Stai seria con la faccia ma però
Paradossale, Conte apre con un clamoroso strafalcione grammaticale: ricamandoci sopra addirittura il titolo della canzone, che ricorda vagamente quello di un film di Lina Wertmuller. L’autore non vuole dimostrare la conoscenza del corretto uso della lingua italiana e, in nome del supremo valore della musicalità del verso, si permette anche questo. Ma e’ anche - nel suo caratteristico stile costruito sull'alternanza di toni alti e bassi - il gradino da cui prende lo slancio, che fa da assist per la stupenda immagine poetica che segue.
Ridi con gli occhi, io lo so
Geniale associazione tra vocabolo e verbo, due tocchi d'autore per descrivere l'espressione della donna che ha davanti, in due righe il ritratto fisico e psicologico di un volto: all'atteggiamento severo, austero o forse un po' innervosito da una piccola discussione, fa da contrappunto la felicità interna, che lo sguardo non riesce a nascondere; almeno non all'autore, che ha evidentemente ha una certa confidenza con le spigolature espressive di quella faccia.
Per oggi non ti scappo
stiamo insieme tutto il giorno, io e te io e te...

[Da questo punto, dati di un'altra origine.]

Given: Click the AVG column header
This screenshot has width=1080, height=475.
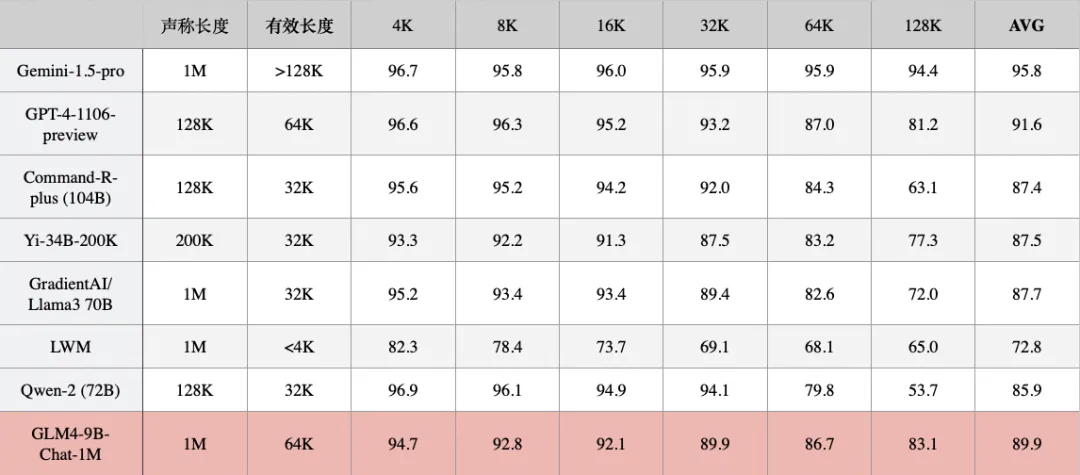Looking at the screenshot, I should click(x=1026, y=26).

Svelata la ragione della fronte corrucciata: la donna si sente un po' trascurata dal protagonista e - pur volendo mantenere il punto, il broncio, per non dargli la soddisfazione che basti dedicarle una giornata per rimediare al torto – è comunque intimamente molto contenta.
Andiamo al ristorante in riva al mar
Mi han detto che fan bene da mangiar
Il tono torna quello domestico, consueto, mediano di una classica gita fuori porta.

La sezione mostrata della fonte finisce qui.